Greenhouse Effects dan Global Warming

Pernahkah Anda mendengar istilah greenhouse effect atau efek rumah kaca? Greenhouse effect diyakini menjadi penyebab utama terjadinya global warming di permukaan bumi.

Lalu.., apa sesungguhnya “efek rumah kaca” itu?

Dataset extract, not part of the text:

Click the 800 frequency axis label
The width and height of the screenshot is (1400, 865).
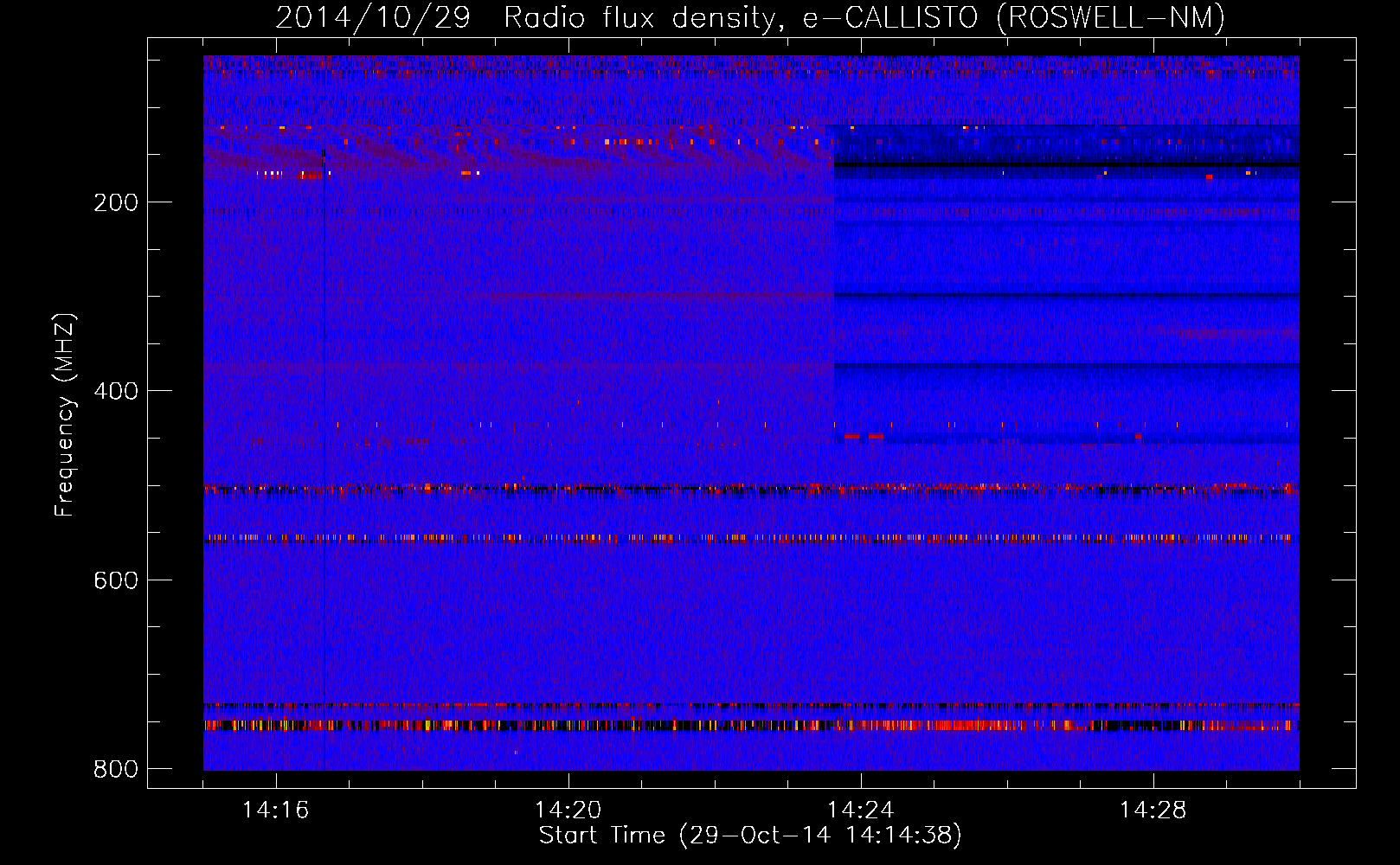point(116,769)
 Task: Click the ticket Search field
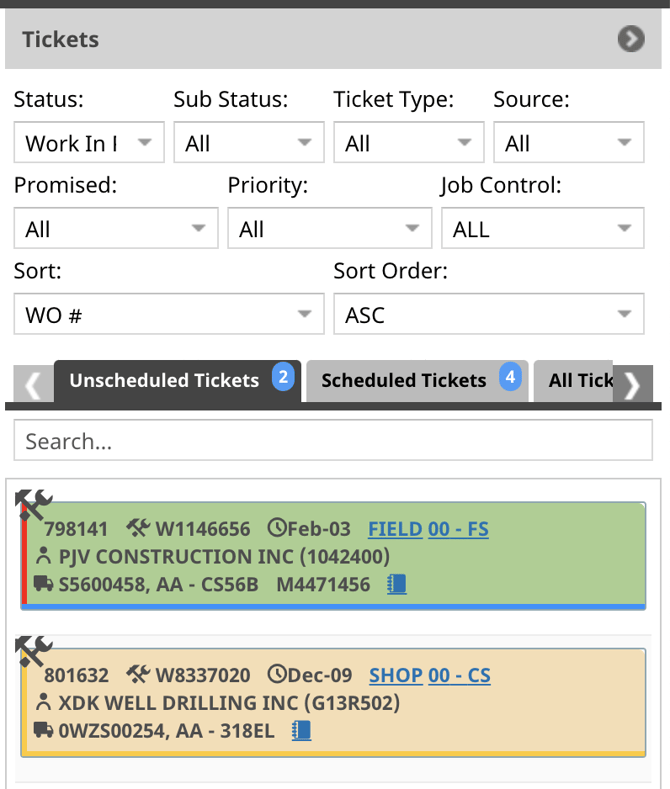pos(333,441)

Barangkali ada yang mengira bahwa efek rumah kaca adalah dampak dari bangunan-bangunan berdinding kaca yang banyak berdiri di berbagai tempat. Sebenarnya bukan itu, tak ada sangkut pautnya dengan bangunan kaca dimaksud. Istilah “rumah kaca” didasarkan pada sifat kaca yang mampu ditembus energi sinar atau cahaya, akan tetapi tidak dilewati energi panas. Di atmosfir bumi terdapat beberapa jenis gas di atmosfir bumi yang menyerupai sifat kaca, seperti CO2, N2O, CH4, SO2, senyawa freon dan lain-lain. Gas-gas tersebut membentuk semacam lapisan molekul-molekul gas yang mememrangkap energi panas di permukaan bumi. Oleh karena itu gas-gas tersebut dikenal dengan gas rumah kaca. Dalam kadar tertentu, eksistensi gas rumah kaca dan uap air di atmosfir sebenarnya sangat dibutuhkan untuk kehidupan. Tanpa gas rumah kaca, banyak makhluk tak mampu bertahan hidup bumi. Kanapa? Sebab suhu permukaan bumi sangat rendah mencapai – 18 oC. Bayangkan !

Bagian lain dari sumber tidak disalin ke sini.